Segment Start: Records for the task

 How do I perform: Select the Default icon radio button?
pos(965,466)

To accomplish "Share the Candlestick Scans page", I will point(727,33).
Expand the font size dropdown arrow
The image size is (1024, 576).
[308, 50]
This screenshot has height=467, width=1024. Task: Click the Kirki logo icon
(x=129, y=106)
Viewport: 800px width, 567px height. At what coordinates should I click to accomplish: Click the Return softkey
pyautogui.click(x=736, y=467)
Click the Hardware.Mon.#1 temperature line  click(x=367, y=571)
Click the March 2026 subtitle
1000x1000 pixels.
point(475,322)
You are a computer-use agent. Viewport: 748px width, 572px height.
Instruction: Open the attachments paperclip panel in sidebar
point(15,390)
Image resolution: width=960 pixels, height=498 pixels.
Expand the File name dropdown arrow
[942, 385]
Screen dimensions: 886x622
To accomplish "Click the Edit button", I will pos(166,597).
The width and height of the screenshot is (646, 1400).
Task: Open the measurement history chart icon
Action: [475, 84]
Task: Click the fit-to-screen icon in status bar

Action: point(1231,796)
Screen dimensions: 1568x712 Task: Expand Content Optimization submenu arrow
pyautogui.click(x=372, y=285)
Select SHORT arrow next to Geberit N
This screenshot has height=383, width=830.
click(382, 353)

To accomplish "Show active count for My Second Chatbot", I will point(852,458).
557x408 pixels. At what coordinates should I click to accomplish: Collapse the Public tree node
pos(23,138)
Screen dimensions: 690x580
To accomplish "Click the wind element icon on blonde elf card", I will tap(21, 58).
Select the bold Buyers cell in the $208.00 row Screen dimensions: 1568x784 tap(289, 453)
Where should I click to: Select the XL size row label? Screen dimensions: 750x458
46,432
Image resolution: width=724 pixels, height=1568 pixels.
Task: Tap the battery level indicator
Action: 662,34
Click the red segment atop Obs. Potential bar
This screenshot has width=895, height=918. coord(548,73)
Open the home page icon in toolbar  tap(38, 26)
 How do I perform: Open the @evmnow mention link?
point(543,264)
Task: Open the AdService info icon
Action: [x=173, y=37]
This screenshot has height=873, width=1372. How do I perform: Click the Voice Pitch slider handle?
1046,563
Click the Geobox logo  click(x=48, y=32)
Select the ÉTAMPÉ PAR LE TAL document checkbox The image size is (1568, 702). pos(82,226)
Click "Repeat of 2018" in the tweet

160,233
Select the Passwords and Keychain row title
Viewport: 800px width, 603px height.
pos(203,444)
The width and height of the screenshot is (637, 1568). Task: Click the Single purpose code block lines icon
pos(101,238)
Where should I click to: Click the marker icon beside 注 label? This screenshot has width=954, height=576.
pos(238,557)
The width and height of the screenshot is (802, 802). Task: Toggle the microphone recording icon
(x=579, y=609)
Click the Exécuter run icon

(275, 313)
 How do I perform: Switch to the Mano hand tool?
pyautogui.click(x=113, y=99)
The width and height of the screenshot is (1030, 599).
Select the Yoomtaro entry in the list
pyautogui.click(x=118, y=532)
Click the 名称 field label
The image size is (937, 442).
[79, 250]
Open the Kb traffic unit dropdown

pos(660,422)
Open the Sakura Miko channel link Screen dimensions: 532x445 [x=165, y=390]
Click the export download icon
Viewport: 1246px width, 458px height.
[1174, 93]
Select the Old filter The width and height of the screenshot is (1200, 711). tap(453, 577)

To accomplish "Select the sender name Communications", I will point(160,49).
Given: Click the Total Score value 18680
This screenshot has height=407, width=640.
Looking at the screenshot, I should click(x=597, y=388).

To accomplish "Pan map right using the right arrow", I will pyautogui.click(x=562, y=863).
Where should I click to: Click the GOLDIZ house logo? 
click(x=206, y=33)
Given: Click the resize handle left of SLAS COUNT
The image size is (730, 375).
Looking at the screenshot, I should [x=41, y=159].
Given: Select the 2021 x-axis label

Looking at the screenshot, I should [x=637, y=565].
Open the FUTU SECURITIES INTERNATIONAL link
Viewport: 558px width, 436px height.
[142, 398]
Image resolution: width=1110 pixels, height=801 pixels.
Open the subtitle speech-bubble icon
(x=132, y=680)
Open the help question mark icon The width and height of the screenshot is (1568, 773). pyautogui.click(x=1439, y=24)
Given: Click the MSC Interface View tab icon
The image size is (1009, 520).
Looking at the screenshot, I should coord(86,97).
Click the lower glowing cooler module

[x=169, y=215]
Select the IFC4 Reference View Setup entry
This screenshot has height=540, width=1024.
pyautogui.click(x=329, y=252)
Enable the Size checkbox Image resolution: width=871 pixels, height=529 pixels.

Segment End: Records for the task

Exercise:
Work out how many lines in the records include "page". Only the number should be given.

Written response:
2